All of this indicates that UK Government intends to set its own path from 2021, aiming to balance improved patient safety with an increased emphasis on promoting innovation.
Meanwhile, the Cumberlege report
New legislation in the medicines and medical devices space often follows a widely-publicised scandal or in-depth review of adverse events. Widespread publicity and concern over problems relating to metal-on-metal hips and PIP breast implants provided the impetus for overhaul of the EU medical devices system.
Now, the Independent Medicines and Medical Devices Safety Review, chaired by Baroness Julia Cumberlege, has published its “First Do No Harm” report. The review focused on the experiences of patients in relation to three widely varying medical interventions. These were Primodos (a pregnancy test using orally administered hormones), sodium valproate (an medicine for the treatment of epilepsy) and pelvic mesh for treatment of pelvic organ prolapse and stress urinary incontinence. Each of these has resulted in serious adverse effects, either for the patient themselves, or their unborn children.
The Cumberlege Report looks across a wide range of topics and areas for improvement. Particularly striking are the proposals for a new direction for regulation of medicines and medical devices. The report identifies the post-Brexit period as an opportunity to implement change.
The report sees the following high-level changes as important next steps:
- clear legal frameworks around safety-based decision-making, including systematic involvement of patients and the public
- improving medical device regulation
- overhauling adverse event reporting to create a transparent, user-friendly system with clear obligations on manufacturers, healthcare professionals and the MHRA
- identification of risk profiles and teratogenicity for medicines used in pregnancy
- a protocol for a system-wide coordinated response to safety decisions
A far stronger focus on the patient voice and a tighter regime for medical devices more akin to the medicines approval process are key themes in the report.
Medical devices – time for change
The EU’s new medical devices regime will not automatically apply in the UK once it comes into full effect. The medical devices regulation (Regulation 2017/745) now becomes fully applicable from 26 May 2021 (put back one year in response to the COVID-19 pandemic). Regulation 2017/746 on in vitro diagnostic medical devices is fully applicable from 26 May 2022.

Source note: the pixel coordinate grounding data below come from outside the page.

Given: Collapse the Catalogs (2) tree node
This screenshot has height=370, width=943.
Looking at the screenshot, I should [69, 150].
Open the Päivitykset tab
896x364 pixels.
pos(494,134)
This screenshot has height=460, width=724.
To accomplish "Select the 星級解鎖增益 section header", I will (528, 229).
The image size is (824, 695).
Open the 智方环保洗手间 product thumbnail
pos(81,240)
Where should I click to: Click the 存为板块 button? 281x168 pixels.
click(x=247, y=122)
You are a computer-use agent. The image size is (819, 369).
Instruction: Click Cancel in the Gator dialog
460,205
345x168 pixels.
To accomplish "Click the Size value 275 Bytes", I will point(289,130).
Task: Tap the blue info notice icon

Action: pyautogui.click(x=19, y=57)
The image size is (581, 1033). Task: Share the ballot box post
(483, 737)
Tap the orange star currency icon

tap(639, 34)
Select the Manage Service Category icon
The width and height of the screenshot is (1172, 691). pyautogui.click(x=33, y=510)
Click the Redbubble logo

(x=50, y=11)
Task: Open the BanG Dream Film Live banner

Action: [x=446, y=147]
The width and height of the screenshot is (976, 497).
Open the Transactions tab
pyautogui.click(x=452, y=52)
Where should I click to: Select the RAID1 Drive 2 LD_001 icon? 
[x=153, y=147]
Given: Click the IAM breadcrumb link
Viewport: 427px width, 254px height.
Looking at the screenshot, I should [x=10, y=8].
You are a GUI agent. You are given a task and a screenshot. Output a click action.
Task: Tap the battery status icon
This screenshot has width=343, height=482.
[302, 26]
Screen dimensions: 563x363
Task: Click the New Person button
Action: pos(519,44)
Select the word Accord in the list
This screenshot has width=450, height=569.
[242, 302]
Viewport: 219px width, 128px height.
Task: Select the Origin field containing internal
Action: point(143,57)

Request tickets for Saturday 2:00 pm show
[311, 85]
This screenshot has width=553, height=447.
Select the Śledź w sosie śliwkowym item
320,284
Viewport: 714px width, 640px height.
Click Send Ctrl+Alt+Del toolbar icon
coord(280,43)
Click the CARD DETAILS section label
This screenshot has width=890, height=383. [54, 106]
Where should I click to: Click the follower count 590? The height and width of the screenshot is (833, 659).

The UK has indicated its intention to enhance the system applicable to medical devices, without necessarily following the new EU regime in detail.
The Cumberlege Report, for example, highlights concerns on the part of the MHRA about the level of transparency around adverse events and safety reports, with other EU member states less willing to embrace full transparency.
What can we expect to see in a new UK system?
We do not yet know exactly how the powers in the Bill will be used. However, we expect to see a change of direction along the following lines:
- Greater emphasis on patient voice and patient safety
- A pre-approval system for medical devices more akin to that for medicines
- Less reliance on the Notified Body system for medical devices
- Registration of all medical devices with the MHRA
- Greater transparency around the reporting of adverse events
- A closer connection between approval and enforcement
- A focus on enabling innovation and speed-to-market, but not at the expense of rigorous safety measures.
Many life sciences businesses are wary about divergence from the EU pattern, particularly given integrated supply chains for products and the importance of Europe as a market. However, if the UK government keeps its promises, there may also be opportunities to take advantage of a new and streamlined approach to innovation.